Memorando do 19º BPM define controle de acesso e assinatura de termo de confidencialidade por profissionais de saúde
Por Paloma de Sá | GNEWSUSA
A direção do 19º Batalhão da Polícia Militar do Distrito Federal (PMDF), responsável pela administração da unidade prisional conhecida como Papudinha, estabeleceu um conjunto de normas específicas de segurança e confidencialidade a serem cumpridas por profissionais de saúde designados para prestar atendimento ao ex-presidente Jair Bolsonaro (PL).
As diretrizes estão formalizadas no Memorando nº 01/2026, emitido na sexta-feira (23) pelo comandante em exercício da unidade, major Marlos Lourenço de Oliveira. O documento regulamenta os procedimentos de ingresso e permanência de médicos, enfermeiros, técnicos de enfermagem e demais integrantes das equipes de saúde previamente escaladas.

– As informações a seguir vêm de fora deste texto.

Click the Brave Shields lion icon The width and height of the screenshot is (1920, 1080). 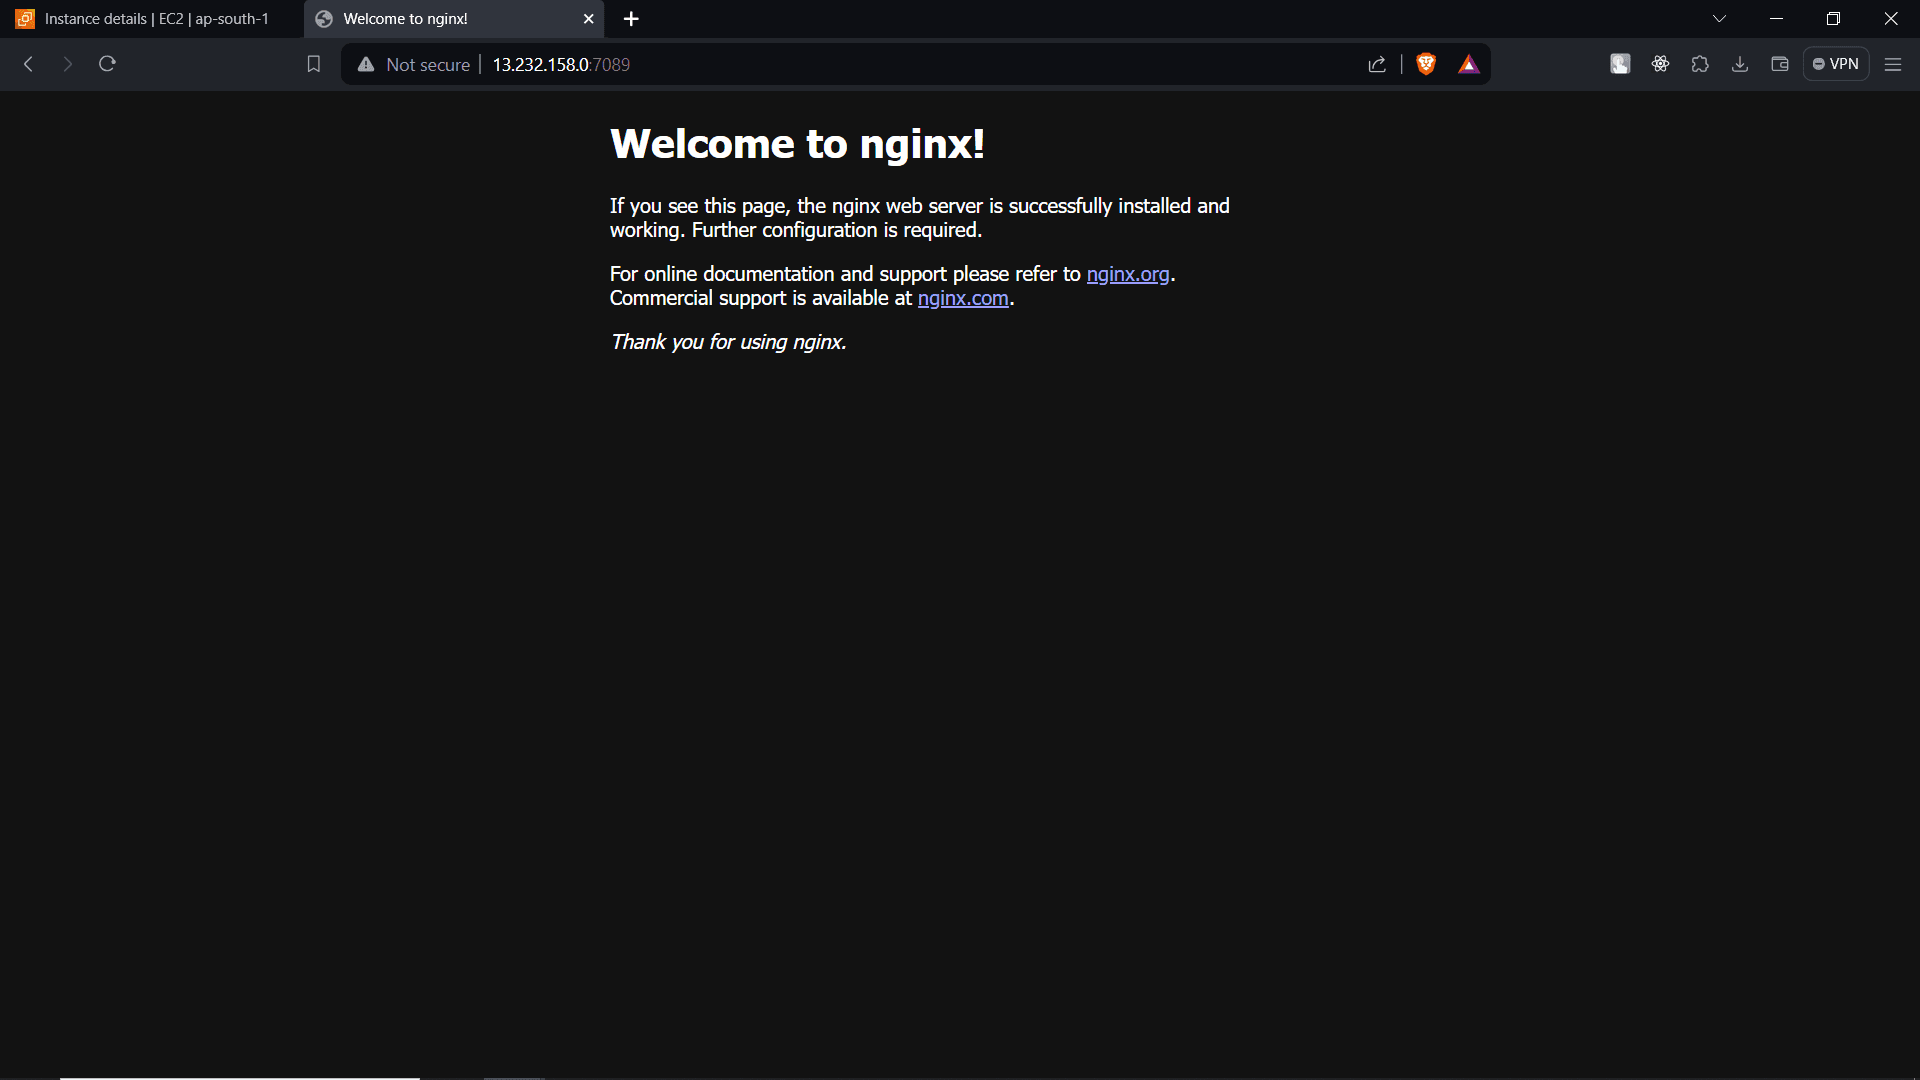[1426, 64]
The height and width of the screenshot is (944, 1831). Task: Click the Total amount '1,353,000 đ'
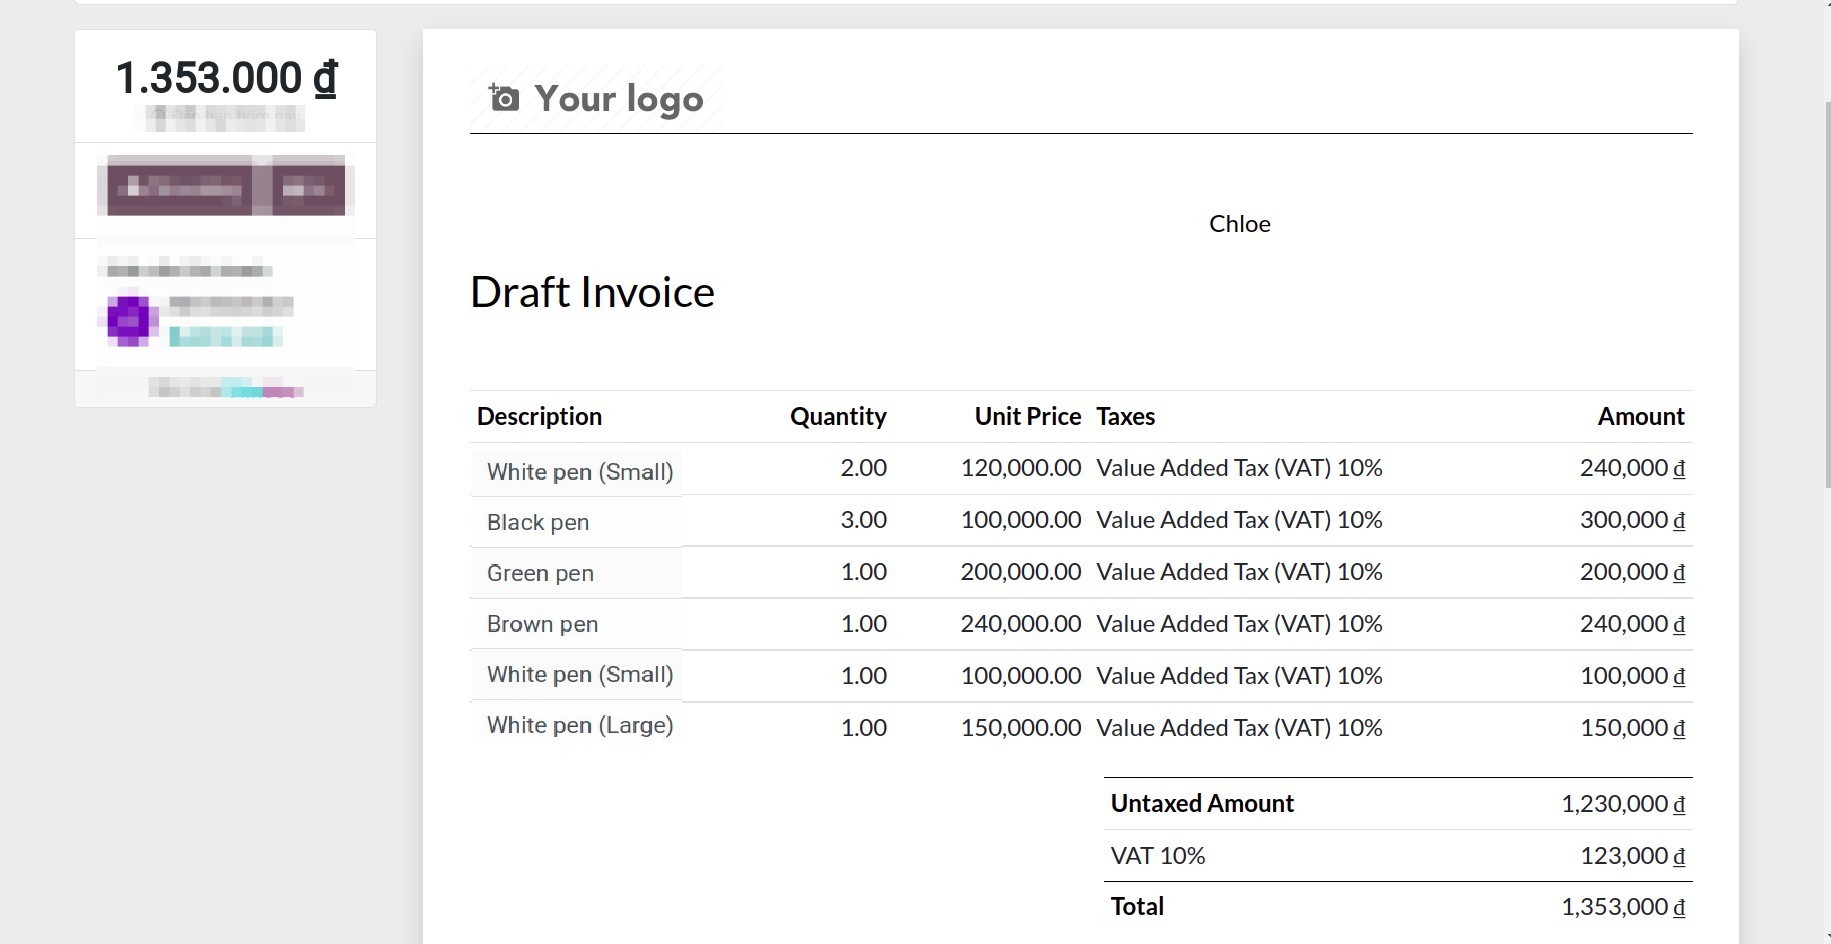click(x=1621, y=906)
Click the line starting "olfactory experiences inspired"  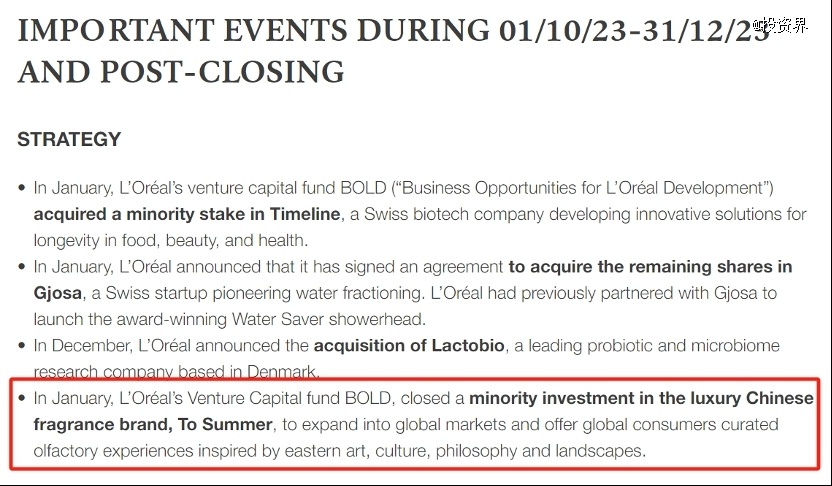(340, 451)
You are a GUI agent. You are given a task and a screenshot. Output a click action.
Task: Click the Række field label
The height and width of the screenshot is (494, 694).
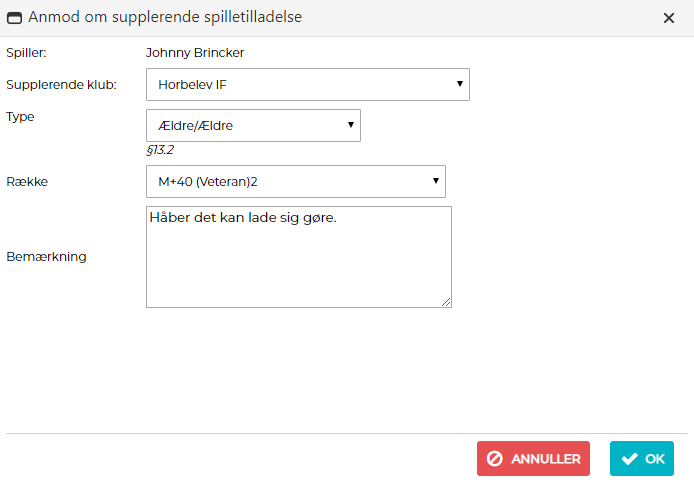click(x=27, y=182)
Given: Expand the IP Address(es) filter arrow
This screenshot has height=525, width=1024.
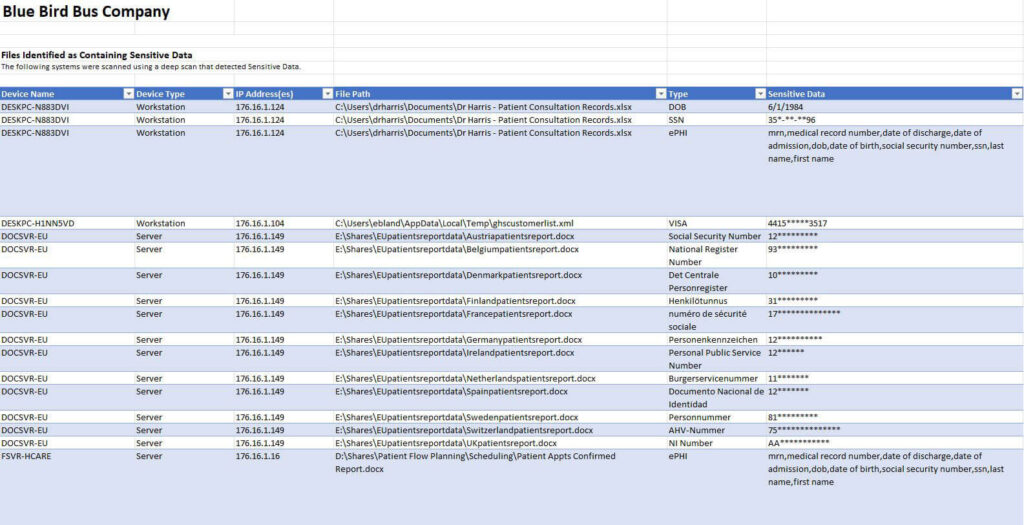Looking at the screenshot, I should click(327, 94).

Conforme o memorando, os profissionais deverão se submeter a mecanismos de controle de acesso, incluindo passagem por scanner corporal e revista pessoal, a serem realizados por policiais do próprio batalhão. O texto também veda o ingresso com armas de fogo, objetos perfurocortantes que não estejam diretamente relacionados a atendimentos médicos de emergência, bem como qualquer item considerado incompatível com a segurança institucional.
Outro ponto previsto é a exigência da assinatura obrigatória de um termo de responsabilidade, confidencialidade e sigilo da informação. A medida reforça deveres já previstos na legislação e em normas éticas da área da saúde, especialmente no que se refere à proteção de dados médicos, informações pessoais e demais registros sensíveis relativos ao custodiado.
O memorando não detalha o conteúdo do termo nem especifica sanções, mas indica que o cumprimento das regras é condição para a atuação dos profissionais na unidade, ficando eventuais descumprimentos sujeitos às responsabilizações cabíveis.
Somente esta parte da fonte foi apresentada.